A Tenant’s List of Silent Leasing Issues
Jotham Sederstrom Feb. 21, 2012, 1 p.m.
Silence is not always golden. In commercial leasing the “standard” form is anything but, and the typical verbiage we see (leaving aside issues of poor grammar and punctuation) is far from transparent. In fact, to do the right thing by our clients, savvy leasing professionals must also bring a laser-like focus on those “silent” lease issues—the ones lurking beneath the superficial form language—that are traps for the unwary and likely to have a substantial economic impact on landlord and tenant above and beyond a simple base rent calculation.

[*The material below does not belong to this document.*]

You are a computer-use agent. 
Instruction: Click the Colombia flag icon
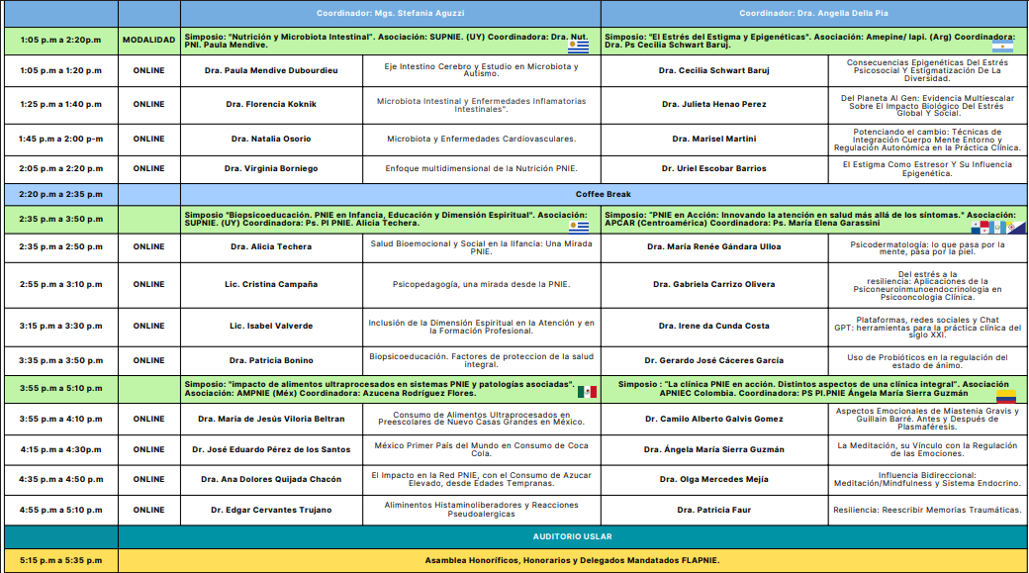1006,396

Yes, it’s hard to believe that in that 110-page megillah of a lease you’ve been handed there’s anything “unsaid,” yet that’s been the subject of a 10-year NYS Bar Association project on “Silent Lease” issues. Our Silent Lease Issues Subcommittee (when we meet there’s no talking … ok … collective groan) produced two documents which I commend to your attention: “Tenant’s Checklist of Silent Lease Issues” and, yes, you guessed it, “Landlord’s Checklist of Silent Lease Issues.” Go to http://www.real-estate-law.com or Google “silent lease issues checklist” to see them.

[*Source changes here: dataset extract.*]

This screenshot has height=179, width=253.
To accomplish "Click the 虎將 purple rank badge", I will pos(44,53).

For this first go-round, I’ve cherry-picked a bunch of topics from the tenant’s checklist, as there is so much to mine here that we will revisit it in the future for more nuggets. (No more hackneyed metaphors, promise.)
Rentable square feet. The ultimate “silent” lease issue, it’s almost never mentioned in the lease as no landlord wants to be sued over just how the space was measured (carpetable, rentable, usable plus loss factor) or misrepresenting the square footage. Of course, there’s exhibit A over there: the befuddled renewal tenant who, thanks to the now standard post-sale space remeasurement, has 15 percent more rentable square feet to pay for. The item is a hot-button issue, for not only is it the basis for rent calculation, but also for the computation of tenant’s pro rata share of taxes, operating expenses and the like.
Possession. Effect of delays: outside (“drop dead”) date for completion of work/delivery of possession. Note here the impact of the Kronish Lieb case (discussed a few columns ago), putting tenant in real financial jeopardy for holding over at present space when an incoming tenant has right of occupancy.
Escalation Rent. Confirm proper base year (relative to start date). Is it a full year? With “leasable” not “leased” space as denominator for pro rata share? Are operating expenses limited to landlord’s “actual” expenditures? Typical carveouts: capital items (per GAPP), amounts reimbursed by other tenants, items not fully related to operation of the building, e.g., home office management, executives’ salaries and brokerage commissions. (Space restrictions here, so send me an e-mail and I’ll send back a comprehensive list.) Request audit rights and use of contingent-fee auditors and add one-year deadline for billing (you don’t want a major invoice for five years of overlooked billing). Landlord to provide copies of tax bills and in definition of “taxes,” exclude special assessments, penalties, interest.
Electricity. If tenant is submetered, not only should tenant pay at same service classification as landlord, but at the same tariff (bulk rate).
Alterations. Tenant to have right to make non-structural alterations, decorations or alterations costing less than ($insert) without landlord’s prior consent (that $ to be escalated by x% per annum over term—keep dollars constant). Delete obligation to remove alterations at end of term or, as a compromise, tenant to remove any specialized or custom alterations. Pre-approve contractors and add cap (“reasonable” limits) on reimbursement to landlord of professional fees (architects, engineers); no charge in connection with initial tenant buildout. Pin down landlord’s cooperation in connection with Building Department approvals and license applications (i.e., liquor, restaurant outdoor seating) without charge. Lastly, landlord to cure violations and tenant to get rent set-off re delays in completion of tenant work occasioned by landlord’s failure to do so.
Jeffrey A. Margolis, Esq., is founding principal of the Margolis Law Firm in New York City, where he specializes in “dirt law” buying, selling and leasing. He writes monthly for The Commercial Observer on legal issues.